An important aspect of benchmark hunting and recovery is to take a closeup photograph of the disk. Often a disk is buried under dead plants and leaves, and perhaps some dirt. It is best to clean it up a bit for a picture. Bring a rag, or a pack of pre-moistened wiping cloths or a few paper napkins. Those will clean dirt off of a disk much more efficiently than your fingers. It is not necessary to polish the disk. Just enough cleaning to be able to read all the inscriptions will be sufficient. The most important inscription is of course the designation stamped on the disk, but it's also important to clean off the rim of the disk where the name of the monumenting agency is written.

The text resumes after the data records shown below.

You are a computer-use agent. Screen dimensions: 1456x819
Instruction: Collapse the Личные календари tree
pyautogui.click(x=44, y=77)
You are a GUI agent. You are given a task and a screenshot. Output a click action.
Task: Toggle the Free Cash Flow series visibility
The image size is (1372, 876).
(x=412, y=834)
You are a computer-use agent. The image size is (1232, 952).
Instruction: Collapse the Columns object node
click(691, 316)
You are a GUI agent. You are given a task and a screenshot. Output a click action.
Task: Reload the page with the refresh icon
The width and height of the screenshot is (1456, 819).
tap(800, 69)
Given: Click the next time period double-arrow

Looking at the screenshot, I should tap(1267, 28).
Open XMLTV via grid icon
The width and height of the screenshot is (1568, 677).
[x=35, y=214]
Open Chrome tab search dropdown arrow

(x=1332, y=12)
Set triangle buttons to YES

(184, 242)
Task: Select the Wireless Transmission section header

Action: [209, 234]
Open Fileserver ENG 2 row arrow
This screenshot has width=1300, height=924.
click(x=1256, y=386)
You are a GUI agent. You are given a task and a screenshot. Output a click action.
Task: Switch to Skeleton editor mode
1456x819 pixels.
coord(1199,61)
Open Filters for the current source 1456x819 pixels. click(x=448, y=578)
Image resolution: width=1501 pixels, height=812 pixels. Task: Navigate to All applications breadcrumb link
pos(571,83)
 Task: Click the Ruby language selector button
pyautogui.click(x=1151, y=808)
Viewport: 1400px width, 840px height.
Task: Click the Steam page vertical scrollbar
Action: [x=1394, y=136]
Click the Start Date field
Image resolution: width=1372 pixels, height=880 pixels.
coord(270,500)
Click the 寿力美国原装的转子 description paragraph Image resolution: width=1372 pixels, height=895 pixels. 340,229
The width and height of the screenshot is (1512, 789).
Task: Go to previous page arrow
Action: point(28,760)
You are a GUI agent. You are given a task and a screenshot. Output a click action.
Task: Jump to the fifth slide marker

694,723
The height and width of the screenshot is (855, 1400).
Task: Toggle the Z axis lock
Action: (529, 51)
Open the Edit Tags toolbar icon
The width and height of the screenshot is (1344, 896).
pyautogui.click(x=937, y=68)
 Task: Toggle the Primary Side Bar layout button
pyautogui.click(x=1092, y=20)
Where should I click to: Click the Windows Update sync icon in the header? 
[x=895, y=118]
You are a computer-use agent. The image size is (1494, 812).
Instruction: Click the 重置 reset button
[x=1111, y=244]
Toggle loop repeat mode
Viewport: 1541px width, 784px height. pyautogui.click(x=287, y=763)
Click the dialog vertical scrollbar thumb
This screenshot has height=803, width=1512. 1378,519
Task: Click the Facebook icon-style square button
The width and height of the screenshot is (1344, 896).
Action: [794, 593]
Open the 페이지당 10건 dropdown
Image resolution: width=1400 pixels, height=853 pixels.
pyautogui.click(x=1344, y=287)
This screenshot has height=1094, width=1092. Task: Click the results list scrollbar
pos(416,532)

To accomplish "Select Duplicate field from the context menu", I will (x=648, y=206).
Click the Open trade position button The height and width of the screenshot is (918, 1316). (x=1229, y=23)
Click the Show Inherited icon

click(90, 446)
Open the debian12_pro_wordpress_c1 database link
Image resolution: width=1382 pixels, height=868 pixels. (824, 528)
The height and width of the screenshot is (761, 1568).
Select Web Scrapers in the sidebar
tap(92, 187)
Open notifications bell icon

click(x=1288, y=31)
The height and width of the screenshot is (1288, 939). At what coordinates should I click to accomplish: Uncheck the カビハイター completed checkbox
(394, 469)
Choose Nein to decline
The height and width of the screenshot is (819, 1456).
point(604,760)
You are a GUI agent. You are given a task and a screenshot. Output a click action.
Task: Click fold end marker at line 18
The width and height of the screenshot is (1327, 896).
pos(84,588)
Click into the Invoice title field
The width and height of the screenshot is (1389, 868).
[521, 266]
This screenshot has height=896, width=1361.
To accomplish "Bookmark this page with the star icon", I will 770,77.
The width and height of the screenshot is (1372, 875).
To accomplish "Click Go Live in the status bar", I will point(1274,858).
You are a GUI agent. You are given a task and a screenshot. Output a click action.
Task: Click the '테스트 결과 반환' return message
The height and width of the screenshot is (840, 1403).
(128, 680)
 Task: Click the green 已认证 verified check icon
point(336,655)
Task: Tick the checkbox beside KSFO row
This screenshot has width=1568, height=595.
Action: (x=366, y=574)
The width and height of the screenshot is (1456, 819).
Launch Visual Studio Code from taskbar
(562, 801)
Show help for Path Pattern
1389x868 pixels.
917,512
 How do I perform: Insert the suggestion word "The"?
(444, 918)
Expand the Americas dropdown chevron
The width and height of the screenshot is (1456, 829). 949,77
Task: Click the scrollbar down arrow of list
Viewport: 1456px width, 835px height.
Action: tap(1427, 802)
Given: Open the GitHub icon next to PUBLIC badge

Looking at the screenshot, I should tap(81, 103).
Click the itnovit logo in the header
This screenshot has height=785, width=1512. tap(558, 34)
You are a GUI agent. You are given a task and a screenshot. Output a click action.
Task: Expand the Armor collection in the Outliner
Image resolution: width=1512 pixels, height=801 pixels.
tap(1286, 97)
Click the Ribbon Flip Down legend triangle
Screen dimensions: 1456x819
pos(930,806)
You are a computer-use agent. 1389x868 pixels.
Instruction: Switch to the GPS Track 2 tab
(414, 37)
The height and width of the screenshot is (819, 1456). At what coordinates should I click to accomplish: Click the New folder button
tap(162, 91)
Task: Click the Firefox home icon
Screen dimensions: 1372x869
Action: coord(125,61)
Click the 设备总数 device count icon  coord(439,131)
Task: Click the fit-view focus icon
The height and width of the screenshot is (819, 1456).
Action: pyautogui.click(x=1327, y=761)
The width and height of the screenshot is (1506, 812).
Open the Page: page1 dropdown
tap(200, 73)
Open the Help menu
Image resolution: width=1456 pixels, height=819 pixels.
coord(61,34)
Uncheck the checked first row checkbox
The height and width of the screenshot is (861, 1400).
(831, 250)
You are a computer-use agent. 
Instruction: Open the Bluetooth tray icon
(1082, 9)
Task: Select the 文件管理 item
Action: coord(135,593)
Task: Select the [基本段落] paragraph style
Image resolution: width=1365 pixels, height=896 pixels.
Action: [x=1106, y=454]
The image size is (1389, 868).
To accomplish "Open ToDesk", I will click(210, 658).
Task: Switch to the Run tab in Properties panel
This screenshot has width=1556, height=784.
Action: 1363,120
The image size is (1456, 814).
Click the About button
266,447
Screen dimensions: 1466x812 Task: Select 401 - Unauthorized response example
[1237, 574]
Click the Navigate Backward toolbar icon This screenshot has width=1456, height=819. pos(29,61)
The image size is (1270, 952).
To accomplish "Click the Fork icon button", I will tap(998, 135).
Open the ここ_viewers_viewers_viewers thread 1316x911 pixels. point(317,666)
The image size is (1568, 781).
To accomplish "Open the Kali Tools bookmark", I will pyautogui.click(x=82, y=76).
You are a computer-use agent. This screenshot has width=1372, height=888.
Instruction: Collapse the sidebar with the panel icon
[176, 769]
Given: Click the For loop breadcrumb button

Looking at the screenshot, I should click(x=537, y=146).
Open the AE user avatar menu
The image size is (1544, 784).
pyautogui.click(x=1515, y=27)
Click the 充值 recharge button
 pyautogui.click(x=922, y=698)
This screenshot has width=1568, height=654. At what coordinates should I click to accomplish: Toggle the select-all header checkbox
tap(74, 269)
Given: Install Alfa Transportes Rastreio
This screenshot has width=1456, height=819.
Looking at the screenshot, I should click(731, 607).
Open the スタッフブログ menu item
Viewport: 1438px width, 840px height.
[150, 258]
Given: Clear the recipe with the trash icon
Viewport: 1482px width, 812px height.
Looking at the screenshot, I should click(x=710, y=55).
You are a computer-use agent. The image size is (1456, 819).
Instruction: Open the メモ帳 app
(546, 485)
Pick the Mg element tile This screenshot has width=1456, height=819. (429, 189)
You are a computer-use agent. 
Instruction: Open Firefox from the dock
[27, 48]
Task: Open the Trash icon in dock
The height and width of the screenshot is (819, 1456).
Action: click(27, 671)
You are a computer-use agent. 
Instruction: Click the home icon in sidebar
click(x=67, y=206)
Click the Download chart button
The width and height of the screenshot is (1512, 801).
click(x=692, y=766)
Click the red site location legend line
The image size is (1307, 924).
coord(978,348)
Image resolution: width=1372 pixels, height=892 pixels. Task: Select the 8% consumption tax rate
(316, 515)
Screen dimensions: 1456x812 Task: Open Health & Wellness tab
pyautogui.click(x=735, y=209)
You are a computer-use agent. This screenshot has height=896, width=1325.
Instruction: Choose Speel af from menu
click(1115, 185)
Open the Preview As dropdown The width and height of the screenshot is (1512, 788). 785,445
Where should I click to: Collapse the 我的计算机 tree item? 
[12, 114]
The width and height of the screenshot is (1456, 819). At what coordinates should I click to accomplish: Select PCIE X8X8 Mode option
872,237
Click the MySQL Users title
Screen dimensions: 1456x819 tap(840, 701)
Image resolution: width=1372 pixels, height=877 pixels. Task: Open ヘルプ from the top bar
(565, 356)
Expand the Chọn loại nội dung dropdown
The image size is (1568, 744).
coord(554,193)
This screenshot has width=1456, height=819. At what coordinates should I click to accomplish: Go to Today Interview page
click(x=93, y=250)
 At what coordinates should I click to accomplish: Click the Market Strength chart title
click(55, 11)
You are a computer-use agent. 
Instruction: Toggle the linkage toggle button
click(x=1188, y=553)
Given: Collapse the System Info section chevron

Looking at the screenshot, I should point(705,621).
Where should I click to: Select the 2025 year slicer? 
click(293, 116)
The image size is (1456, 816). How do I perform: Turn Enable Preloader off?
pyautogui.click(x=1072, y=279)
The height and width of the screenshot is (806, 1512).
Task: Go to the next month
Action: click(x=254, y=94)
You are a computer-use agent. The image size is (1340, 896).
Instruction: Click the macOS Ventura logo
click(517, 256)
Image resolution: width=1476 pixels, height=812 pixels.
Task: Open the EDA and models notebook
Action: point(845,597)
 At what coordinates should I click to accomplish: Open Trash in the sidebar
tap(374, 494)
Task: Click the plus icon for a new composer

Some people bring along baby powder, cornstarch, chalk, or other such materials to make the lettering more distinct. An original product container is less suspicious-looking than white powder in a baggie or film can.
In the case of benchmarks mounted vertically on a building and painted over, it is probably unwise to try to remove the paint since that would detract from the building maintenance efforts. A small mirror and a sunny day might help you to get a lighting effect that would make the lettering stand out better. If the paint is so thick you can't read anything, and the setting is one where your cleaning will not cause problems (e.g., the disk at the base of the town water tower that has been painted 10 times), then the best method is to soak a rag in an organic solvent (e.g. carburator cleaner, nail polish remover, etc) and place it over the disk, and cover with plastic or foil so the solvent does not evaporate. After soaking for a while, the paint should come off by wiping with a rag. Repeated applications may be needed. Never use abrasives, scraper blades, or corrosive cleaners because of the damage they will do to the disk.